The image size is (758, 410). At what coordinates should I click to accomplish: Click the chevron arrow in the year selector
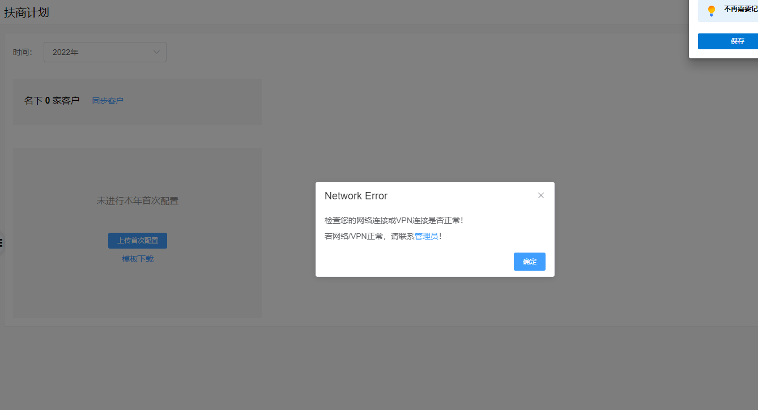coord(157,52)
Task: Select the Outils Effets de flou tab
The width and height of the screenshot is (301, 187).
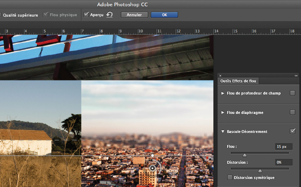Action: pyautogui.click(x=238, y=81)
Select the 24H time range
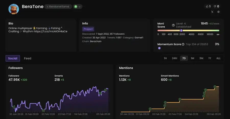Viewport: 230px width, 119px height. click(175, 58)
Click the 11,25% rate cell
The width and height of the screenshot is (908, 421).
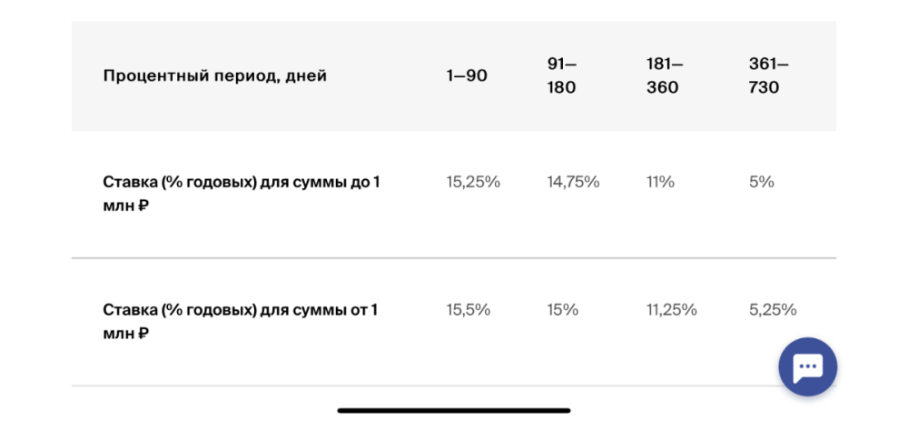click(x=672, y=310)
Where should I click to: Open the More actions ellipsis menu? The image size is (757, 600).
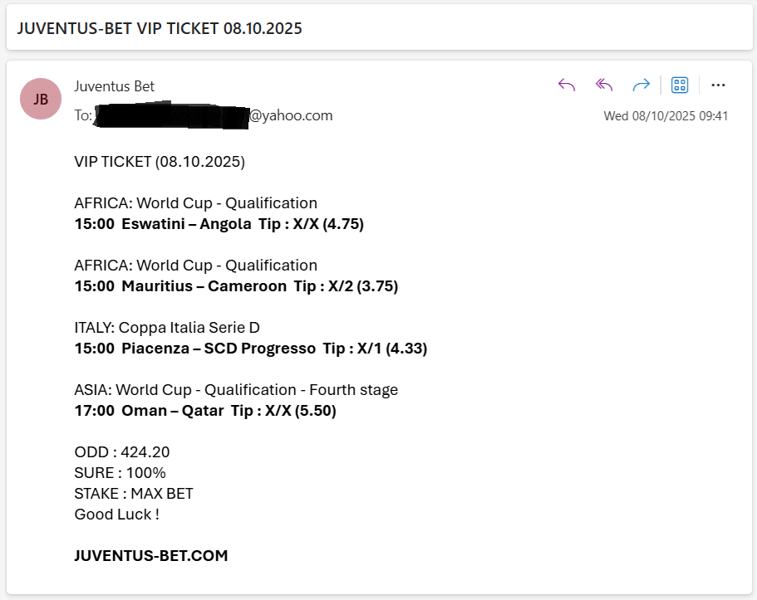719,85
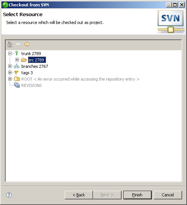Go to the home location icon
Image resolution: width=187 pixels, height=205 pixels.
[10, 44]
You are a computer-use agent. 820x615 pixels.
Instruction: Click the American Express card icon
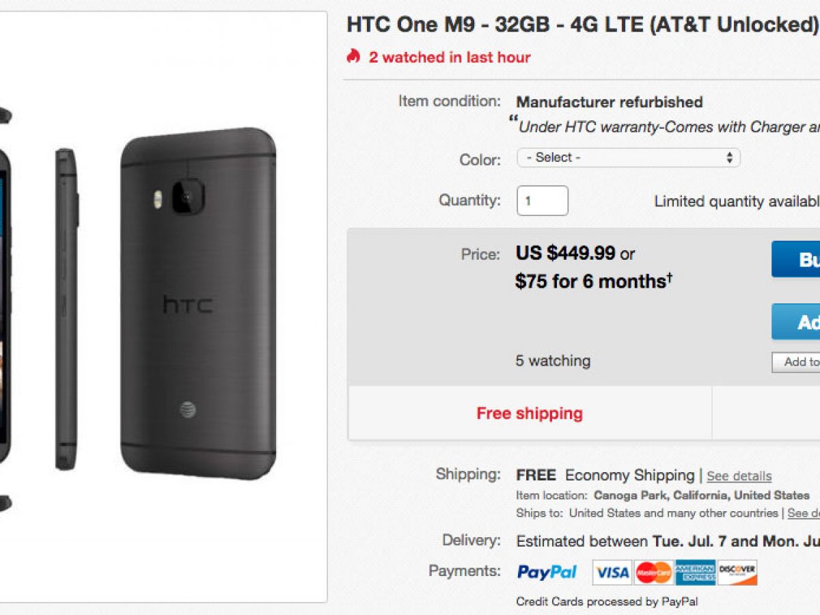(695, 573)
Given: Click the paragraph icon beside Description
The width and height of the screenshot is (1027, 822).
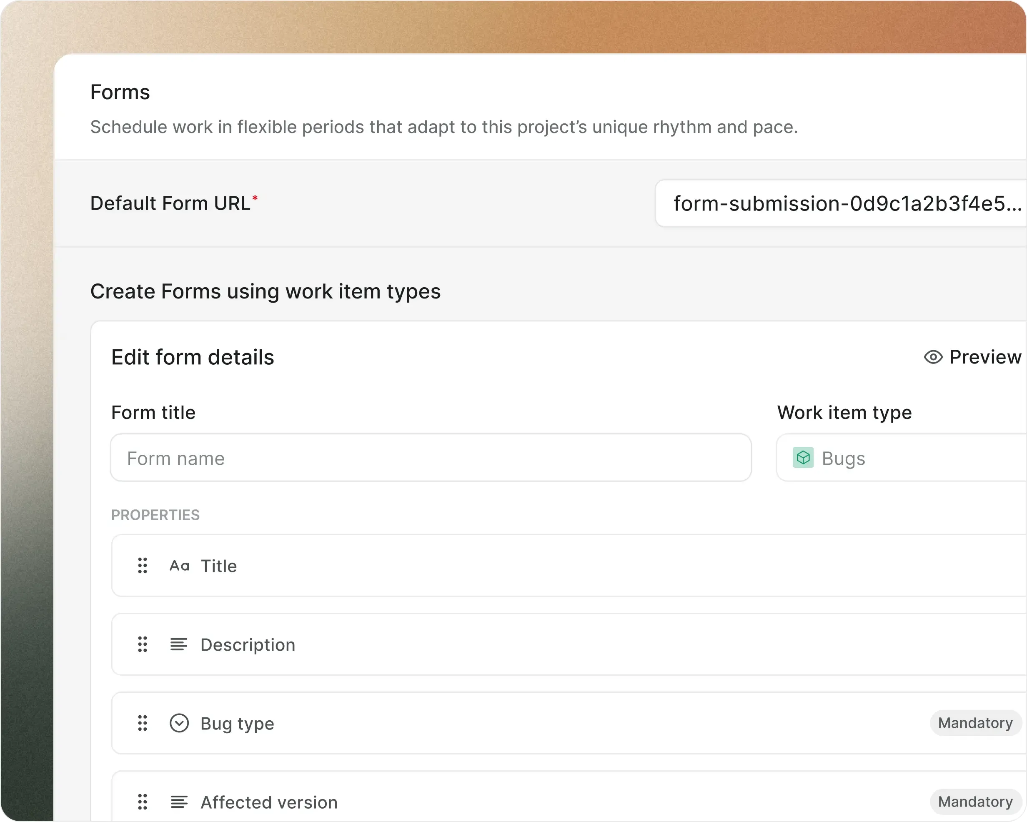Looking at the screenshot, I should 179,644.
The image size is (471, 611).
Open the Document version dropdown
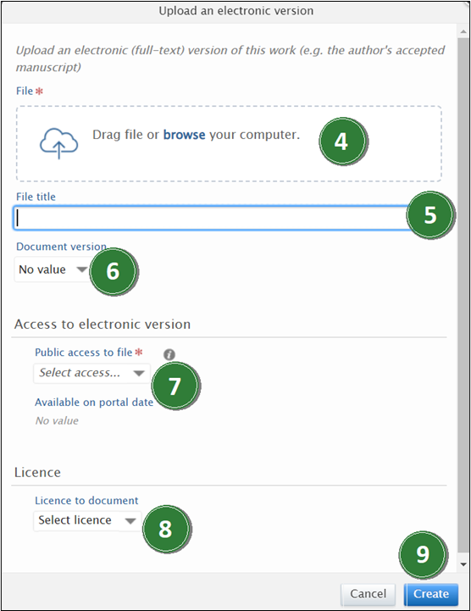coord(53,269)
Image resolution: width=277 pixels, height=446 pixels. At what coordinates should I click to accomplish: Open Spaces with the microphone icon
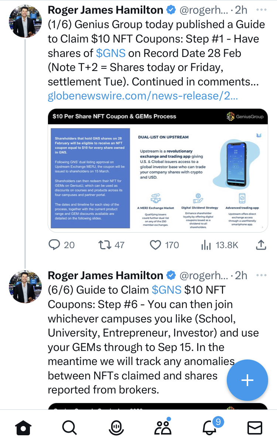116,428
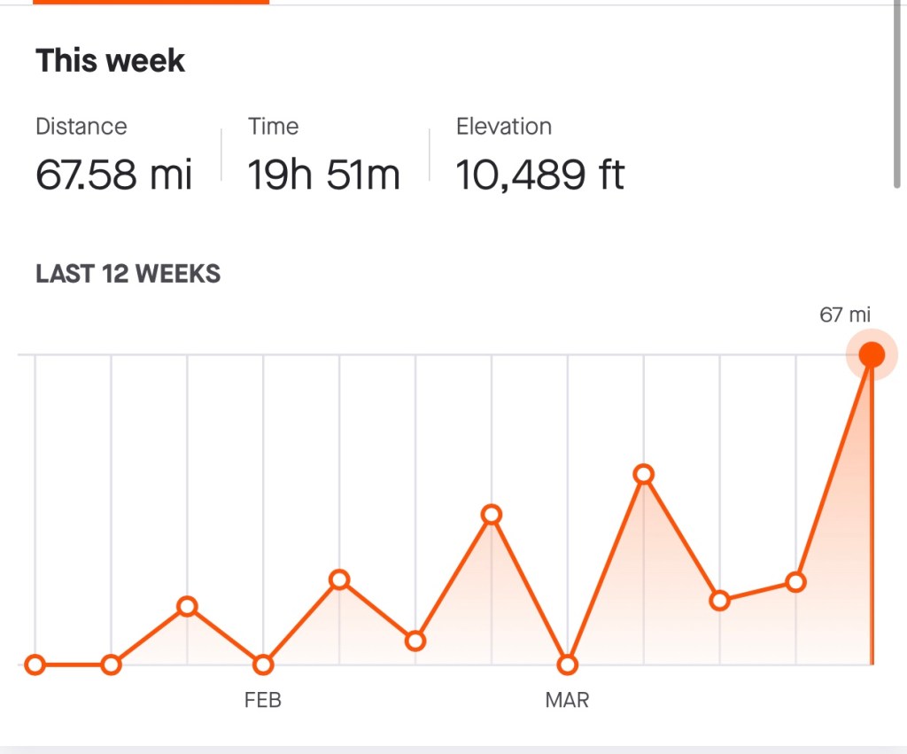This screenshot has width=907, height=754.
Task: Tap the Time 19h 51m stat
Action: pyautogui.click(x=323, y=175)
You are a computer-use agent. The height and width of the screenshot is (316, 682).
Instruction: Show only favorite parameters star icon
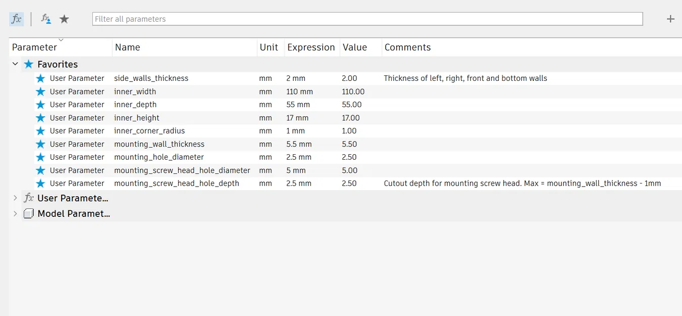[64, 19]
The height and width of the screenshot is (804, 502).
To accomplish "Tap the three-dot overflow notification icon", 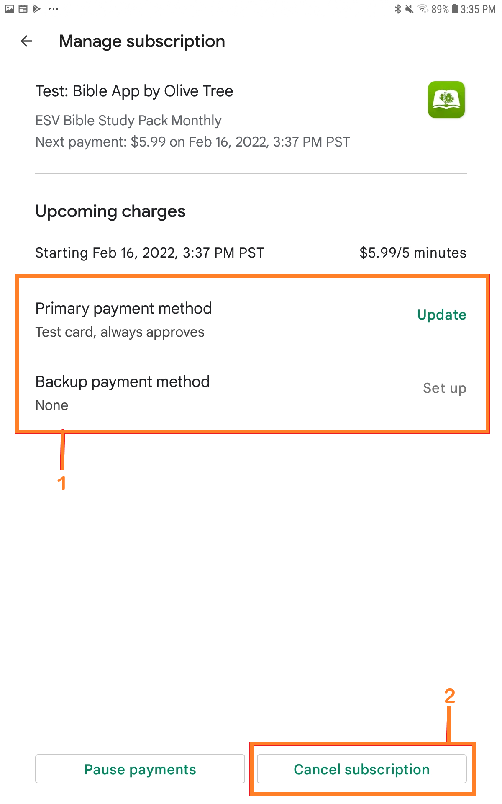I will click(x=54, y=9).
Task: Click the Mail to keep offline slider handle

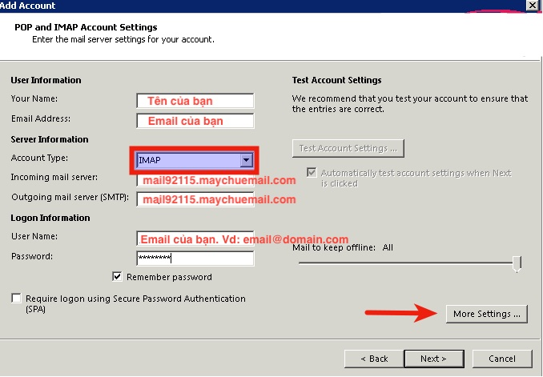Action: click(x=517, y=263)
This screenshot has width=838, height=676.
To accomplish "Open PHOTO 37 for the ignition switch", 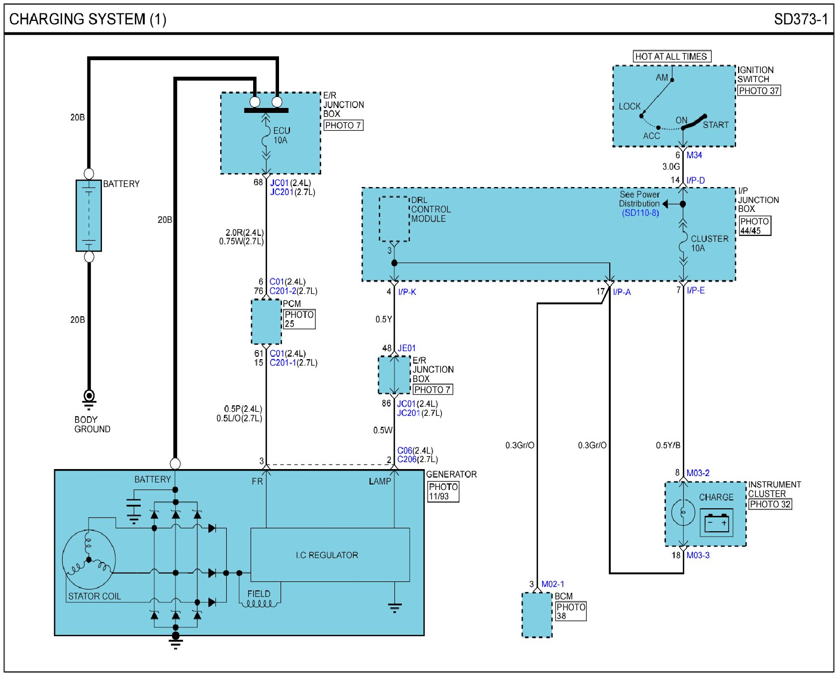I will click(758, 91).
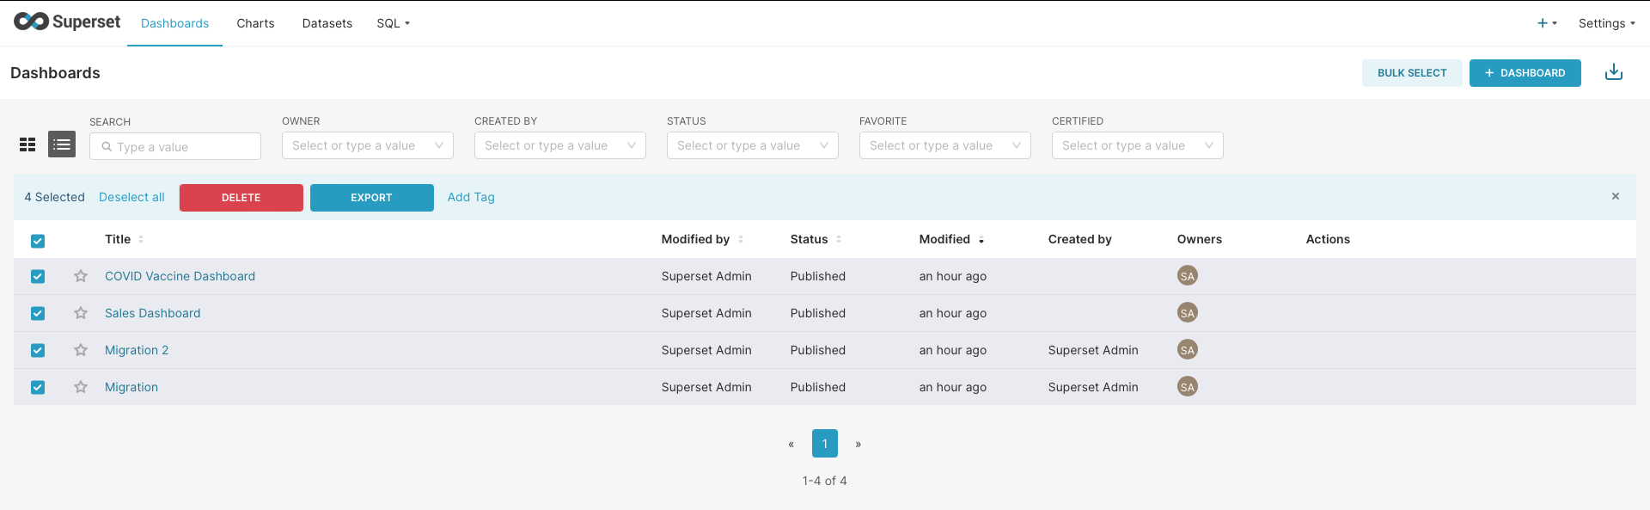
Task: Star the Sales Dashboard as favorite
Action: (x=81, y=313)
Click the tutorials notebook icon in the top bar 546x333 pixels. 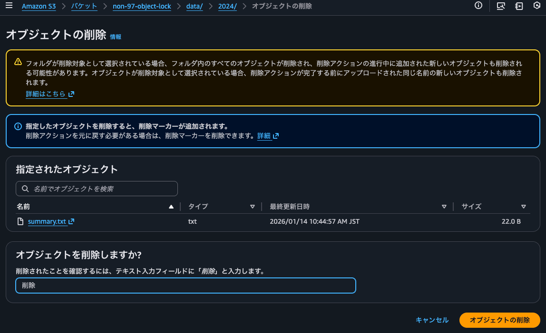click(x=518, y=7)
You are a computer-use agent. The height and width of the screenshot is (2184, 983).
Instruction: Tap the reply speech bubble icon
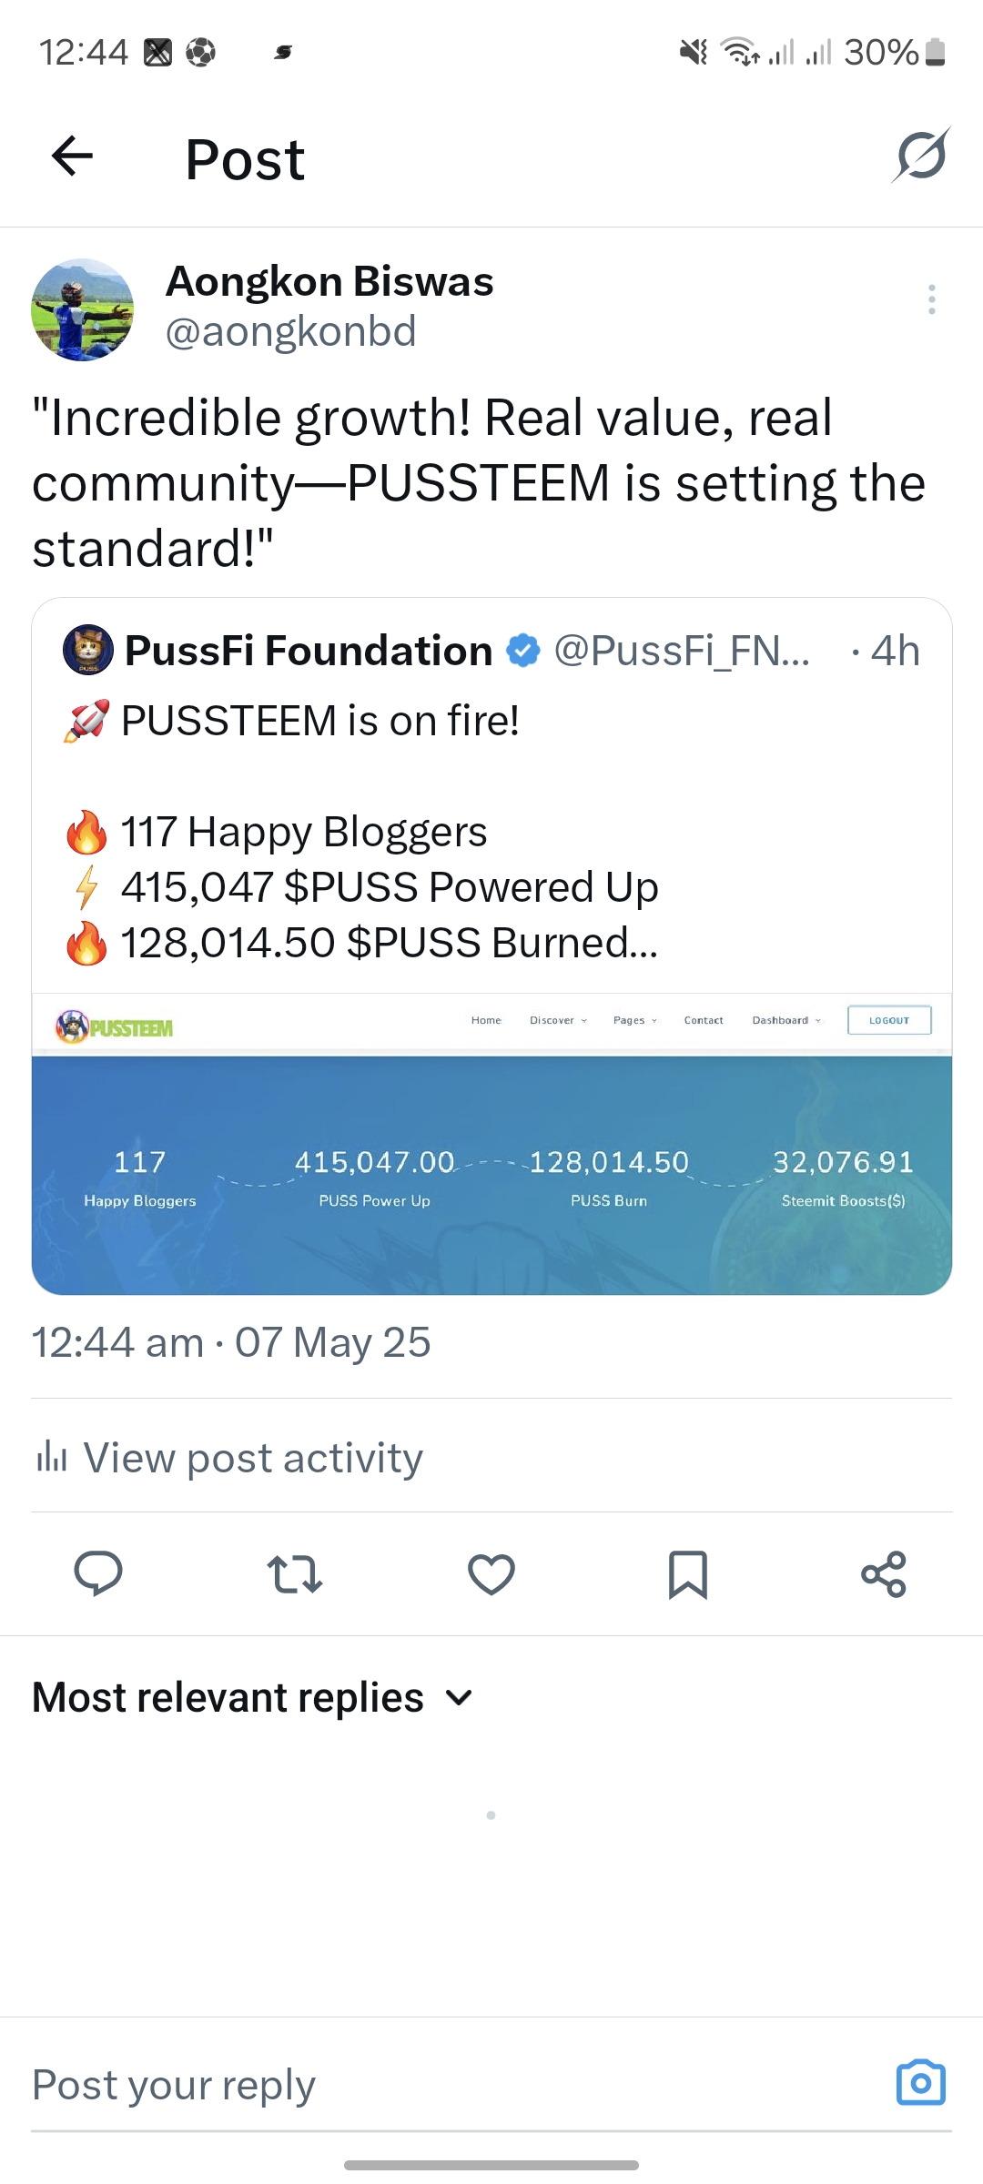tap(98, 1573)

====

What to do –
Can you copy these lines word for word, starting at the line that contains "Image resolution: width=277" and stopping after the line that contains "Action: pyautogui.click(x=323, y=175)", and leave the pictures out of your answer?

The completed task –
Image resolution: width=277 pixels, height=446 pixels. At what coordinates should I click to accomplish: Open Spaces with the microphone icon
116,428
This screenshot has width=907, height=754.
Task: Tap the Time 19h 51m stat
Action: pyautogui.click(x=323, y=175)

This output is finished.